**GIVEN REQUEST**
Recast the lines from the one containing "This screenshot has height=457, width=812." through the one containing "The image size is (1190, 638). coord(117,245)", both included, as a JSON list of strings with one string per line and blank lines left out.

Entries on finding words and elements:
——
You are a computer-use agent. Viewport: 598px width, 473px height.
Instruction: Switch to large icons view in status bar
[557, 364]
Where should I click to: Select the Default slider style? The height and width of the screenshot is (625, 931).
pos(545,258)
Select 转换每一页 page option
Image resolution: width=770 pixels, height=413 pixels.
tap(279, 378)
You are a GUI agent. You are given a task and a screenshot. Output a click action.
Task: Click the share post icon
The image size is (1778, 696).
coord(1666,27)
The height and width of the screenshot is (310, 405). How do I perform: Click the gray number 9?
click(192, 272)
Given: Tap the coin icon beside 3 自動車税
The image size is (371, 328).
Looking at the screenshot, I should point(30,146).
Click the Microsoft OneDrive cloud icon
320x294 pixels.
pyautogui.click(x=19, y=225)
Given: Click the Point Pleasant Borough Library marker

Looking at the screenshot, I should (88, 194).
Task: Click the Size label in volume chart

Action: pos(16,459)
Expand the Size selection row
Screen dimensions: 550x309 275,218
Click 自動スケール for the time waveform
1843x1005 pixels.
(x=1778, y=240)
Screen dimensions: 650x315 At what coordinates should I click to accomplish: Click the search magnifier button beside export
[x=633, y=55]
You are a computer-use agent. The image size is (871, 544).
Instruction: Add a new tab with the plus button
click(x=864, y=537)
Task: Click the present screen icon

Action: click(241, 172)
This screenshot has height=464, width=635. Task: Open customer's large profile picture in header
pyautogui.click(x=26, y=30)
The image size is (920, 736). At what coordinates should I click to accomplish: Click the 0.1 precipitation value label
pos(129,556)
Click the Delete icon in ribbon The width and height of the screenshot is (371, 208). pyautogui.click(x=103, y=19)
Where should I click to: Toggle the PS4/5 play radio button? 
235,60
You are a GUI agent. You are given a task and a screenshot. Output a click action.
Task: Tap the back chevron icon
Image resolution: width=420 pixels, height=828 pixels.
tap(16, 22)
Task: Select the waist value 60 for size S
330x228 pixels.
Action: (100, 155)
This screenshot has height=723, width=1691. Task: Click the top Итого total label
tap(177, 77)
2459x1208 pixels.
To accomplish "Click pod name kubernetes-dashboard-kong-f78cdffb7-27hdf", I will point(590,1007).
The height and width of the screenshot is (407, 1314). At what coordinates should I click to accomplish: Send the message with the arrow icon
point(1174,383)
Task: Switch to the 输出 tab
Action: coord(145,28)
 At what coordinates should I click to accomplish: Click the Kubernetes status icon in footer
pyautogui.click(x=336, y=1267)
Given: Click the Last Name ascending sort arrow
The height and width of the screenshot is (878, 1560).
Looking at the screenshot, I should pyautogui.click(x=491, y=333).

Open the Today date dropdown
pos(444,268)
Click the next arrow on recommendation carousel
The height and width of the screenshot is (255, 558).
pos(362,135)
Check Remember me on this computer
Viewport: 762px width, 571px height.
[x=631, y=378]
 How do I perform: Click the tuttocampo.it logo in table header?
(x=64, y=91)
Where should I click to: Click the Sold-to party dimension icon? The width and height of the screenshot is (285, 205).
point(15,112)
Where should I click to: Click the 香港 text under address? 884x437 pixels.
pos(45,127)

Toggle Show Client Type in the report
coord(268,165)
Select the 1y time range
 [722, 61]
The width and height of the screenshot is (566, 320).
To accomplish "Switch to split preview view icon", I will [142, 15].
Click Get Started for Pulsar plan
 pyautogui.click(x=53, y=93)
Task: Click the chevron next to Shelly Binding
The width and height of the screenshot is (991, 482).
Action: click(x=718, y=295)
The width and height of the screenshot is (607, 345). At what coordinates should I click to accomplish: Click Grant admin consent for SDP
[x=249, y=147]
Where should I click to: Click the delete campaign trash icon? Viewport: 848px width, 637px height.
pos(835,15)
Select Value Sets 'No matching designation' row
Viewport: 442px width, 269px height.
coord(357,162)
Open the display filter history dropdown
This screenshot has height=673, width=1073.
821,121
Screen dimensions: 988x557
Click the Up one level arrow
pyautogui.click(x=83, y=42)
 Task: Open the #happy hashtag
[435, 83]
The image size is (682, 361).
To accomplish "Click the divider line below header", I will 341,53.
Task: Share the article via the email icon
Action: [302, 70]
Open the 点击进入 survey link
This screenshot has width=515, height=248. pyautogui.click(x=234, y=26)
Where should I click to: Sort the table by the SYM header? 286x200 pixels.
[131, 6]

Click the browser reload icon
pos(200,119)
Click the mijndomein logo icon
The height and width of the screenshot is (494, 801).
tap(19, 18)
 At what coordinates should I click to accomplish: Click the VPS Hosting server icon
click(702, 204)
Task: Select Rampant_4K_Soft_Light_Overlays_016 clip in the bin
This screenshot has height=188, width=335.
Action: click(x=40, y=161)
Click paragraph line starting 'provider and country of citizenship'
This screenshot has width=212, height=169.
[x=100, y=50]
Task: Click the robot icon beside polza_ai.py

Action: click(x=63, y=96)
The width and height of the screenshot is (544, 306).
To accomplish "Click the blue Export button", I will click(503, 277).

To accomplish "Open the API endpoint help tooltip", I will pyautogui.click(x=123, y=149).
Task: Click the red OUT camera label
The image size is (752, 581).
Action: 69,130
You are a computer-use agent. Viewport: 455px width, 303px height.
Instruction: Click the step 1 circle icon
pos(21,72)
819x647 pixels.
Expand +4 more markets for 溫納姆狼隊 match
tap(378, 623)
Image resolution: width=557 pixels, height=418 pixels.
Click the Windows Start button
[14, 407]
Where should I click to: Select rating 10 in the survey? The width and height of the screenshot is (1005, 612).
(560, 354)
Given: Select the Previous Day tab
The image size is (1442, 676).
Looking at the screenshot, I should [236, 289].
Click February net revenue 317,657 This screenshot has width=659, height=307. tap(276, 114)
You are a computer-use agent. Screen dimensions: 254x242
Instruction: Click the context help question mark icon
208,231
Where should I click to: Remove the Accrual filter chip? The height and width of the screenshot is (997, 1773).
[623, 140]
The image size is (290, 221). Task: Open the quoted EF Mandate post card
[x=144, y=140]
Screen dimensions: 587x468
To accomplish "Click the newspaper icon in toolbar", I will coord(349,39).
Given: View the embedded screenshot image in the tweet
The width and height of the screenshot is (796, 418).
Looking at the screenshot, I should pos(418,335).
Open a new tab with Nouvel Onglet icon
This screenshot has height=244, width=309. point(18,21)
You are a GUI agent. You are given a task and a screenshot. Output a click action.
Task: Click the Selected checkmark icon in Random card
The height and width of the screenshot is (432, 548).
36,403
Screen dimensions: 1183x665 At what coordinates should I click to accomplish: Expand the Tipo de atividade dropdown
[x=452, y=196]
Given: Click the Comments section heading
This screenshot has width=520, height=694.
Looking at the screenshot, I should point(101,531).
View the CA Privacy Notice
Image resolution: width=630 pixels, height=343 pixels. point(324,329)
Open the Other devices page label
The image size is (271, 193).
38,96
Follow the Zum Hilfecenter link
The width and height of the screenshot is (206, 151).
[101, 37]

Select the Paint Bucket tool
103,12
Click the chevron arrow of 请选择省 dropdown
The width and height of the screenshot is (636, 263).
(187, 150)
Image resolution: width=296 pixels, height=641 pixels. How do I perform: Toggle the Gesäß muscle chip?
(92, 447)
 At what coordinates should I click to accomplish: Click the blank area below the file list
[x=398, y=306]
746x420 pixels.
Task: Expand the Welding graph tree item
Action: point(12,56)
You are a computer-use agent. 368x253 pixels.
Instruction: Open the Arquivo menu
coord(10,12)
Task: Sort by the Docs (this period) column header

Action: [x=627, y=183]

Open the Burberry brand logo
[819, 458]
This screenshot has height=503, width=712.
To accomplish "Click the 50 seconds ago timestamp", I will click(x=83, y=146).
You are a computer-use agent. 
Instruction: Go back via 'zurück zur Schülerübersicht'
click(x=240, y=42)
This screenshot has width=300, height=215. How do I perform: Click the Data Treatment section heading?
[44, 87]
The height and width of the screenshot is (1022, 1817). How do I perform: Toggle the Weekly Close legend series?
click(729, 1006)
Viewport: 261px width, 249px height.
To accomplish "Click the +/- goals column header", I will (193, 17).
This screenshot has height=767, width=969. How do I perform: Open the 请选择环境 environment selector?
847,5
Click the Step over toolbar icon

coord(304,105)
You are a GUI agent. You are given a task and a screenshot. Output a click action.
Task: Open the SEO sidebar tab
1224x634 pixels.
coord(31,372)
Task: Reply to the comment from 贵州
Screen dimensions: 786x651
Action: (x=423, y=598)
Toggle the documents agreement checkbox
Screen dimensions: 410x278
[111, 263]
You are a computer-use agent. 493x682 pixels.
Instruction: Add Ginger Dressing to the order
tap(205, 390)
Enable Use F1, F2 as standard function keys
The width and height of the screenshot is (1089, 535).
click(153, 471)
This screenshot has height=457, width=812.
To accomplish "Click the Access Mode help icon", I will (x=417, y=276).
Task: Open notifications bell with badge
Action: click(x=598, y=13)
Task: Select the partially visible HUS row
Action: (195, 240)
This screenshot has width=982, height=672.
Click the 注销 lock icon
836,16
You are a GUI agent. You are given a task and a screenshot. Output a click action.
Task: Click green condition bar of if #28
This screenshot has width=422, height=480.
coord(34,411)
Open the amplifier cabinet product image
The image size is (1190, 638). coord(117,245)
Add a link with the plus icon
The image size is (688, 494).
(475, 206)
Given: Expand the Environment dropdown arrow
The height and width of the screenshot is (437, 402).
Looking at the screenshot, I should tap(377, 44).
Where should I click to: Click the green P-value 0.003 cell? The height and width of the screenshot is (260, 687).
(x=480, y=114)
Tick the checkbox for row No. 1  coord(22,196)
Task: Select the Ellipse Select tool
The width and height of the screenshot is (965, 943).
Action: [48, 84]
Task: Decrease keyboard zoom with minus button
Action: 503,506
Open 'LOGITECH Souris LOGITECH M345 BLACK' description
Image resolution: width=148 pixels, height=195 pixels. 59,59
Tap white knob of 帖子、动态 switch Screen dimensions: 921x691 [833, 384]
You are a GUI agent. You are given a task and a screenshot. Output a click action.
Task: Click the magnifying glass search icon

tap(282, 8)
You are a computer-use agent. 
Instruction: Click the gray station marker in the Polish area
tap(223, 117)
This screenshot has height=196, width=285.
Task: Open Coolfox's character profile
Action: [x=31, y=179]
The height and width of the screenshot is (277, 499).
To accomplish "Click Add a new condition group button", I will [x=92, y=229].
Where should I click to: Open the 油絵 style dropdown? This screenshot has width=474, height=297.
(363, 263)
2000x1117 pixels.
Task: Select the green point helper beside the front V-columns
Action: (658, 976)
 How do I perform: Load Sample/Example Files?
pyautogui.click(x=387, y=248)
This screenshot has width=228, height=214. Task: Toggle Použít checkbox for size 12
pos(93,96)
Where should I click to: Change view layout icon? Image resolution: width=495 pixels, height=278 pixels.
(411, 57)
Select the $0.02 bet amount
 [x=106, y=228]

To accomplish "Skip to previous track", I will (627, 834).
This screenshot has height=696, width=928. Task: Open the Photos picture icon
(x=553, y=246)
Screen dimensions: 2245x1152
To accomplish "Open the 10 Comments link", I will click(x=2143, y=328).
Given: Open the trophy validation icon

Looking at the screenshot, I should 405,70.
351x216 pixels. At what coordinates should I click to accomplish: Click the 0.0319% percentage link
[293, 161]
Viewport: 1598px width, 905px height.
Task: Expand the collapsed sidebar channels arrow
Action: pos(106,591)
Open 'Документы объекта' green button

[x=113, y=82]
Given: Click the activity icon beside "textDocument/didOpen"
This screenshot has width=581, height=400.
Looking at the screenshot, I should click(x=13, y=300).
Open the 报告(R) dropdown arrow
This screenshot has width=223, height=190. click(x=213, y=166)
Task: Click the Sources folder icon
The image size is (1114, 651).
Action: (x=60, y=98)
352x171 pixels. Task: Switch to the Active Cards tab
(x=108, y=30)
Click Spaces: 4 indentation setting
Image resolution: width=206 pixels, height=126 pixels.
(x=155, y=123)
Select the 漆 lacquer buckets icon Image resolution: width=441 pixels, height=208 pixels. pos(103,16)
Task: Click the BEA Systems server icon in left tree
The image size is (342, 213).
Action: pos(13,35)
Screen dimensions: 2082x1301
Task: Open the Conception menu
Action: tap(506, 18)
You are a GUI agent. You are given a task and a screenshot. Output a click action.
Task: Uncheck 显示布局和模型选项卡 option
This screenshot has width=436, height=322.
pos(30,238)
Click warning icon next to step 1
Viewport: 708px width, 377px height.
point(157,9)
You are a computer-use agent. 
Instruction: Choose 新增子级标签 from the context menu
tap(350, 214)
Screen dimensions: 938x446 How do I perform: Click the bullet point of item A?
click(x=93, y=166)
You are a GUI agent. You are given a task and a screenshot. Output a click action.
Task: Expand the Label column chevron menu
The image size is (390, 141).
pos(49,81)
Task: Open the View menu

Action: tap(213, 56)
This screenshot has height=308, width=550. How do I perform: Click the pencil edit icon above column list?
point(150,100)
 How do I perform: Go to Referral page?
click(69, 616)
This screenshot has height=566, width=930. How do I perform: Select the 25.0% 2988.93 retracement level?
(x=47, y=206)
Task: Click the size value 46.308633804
——
**RESULT OF THIS EXERCISE**
[
  "This screenshot has height=457, width=812.",
  "To accomplish \"Click the Access Mode help icon\", I will (x=417, y=276).",
  "Task: Open notifications bell with badge",
  "Action: click(x=598, y=13)",
  "Task: Select the partially visible HUS row",
  "Action: (195, 240)",
  "This screenshot has width=982, height=672.",
  "Click the 注销 lock icon",
  "836,16",
  "You are a GUI agent. You are given a task and a screenshot. Output a click action.",
  "Task: Click green condition bar of if #28",
  "This screenshot has width=422, height=480.",
  "coord(34,411)",
  "Open the amplifier cabinet product image",
  "The image size is (1190, 638). coord(117,245)"
]